Targeting epidermal fatty acid binding protein for treatment of experimental autoimmune encephalomyelitis (THER7P.947)

Abstract

Abstract Multiple sclerosis (MS) is an autoimmune disease in which dysregulated immune cells attack myelin in the central nervous system (CNS), leading to irreversible neuronal degeneration. Our previous studies have demonstrated that epidermal fatty acid binding protein (E-FABP) widely expressed in immune cells, in particular in dendritic cells (DCs) and T lymphocytes, fuels their overactive immune responses in the mouse model of experimental autoimmune encephalomyelitis (EAE). In the present study, we conducted an intensive computational docking analysis to identify novel E-FABP inhibitors for regulation of immune cell functions and for treatment of EAE. We demonstrate that compound [2-(4-acetylphenoxy)-9,10-dimethoxy-6,7-dihydropyrimido[6,1-a]isoquinolin-4-one; designated as EI-03] binded lipid binding pocket of E-FABP and enhanced the expression of peroxisome proliferator-activating receptor (PPAR) γ. Further in vitro experiments showed that EI-03 regulated DC functions by inhibition of TNFα production while promoting IL-10 secretion.
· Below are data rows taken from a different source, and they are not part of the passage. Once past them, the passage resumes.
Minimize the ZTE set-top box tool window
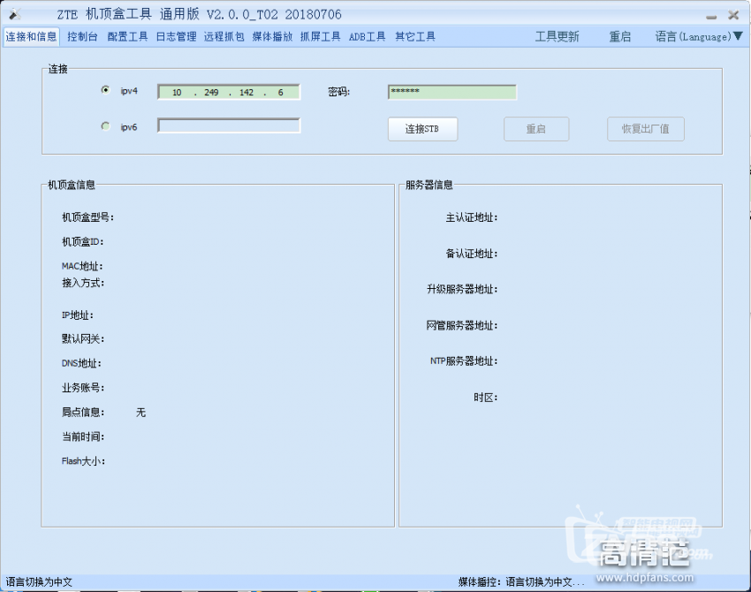pyautogui.click(x=712, y=16)
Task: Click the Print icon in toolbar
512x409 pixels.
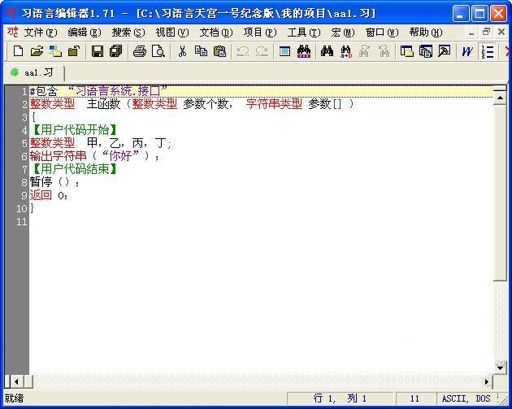Action: tap(139, 51)
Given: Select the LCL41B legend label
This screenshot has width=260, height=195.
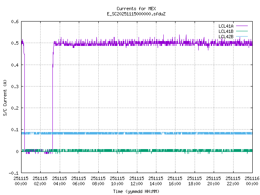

Moreover, EI-03 treatment counterregulated T cell balance by decreasing effector T cell differentiation (e.g. Th17, Th1) but increasing regulatory T cell development. Most importantly, mice treated with this newly identified compound exhibited reduced clinical symptoms of EAE in different mouse models. Taken together, we have identified a new compound which displays a potential therapeutic benefit for treatment of MS by targeting E-FABP.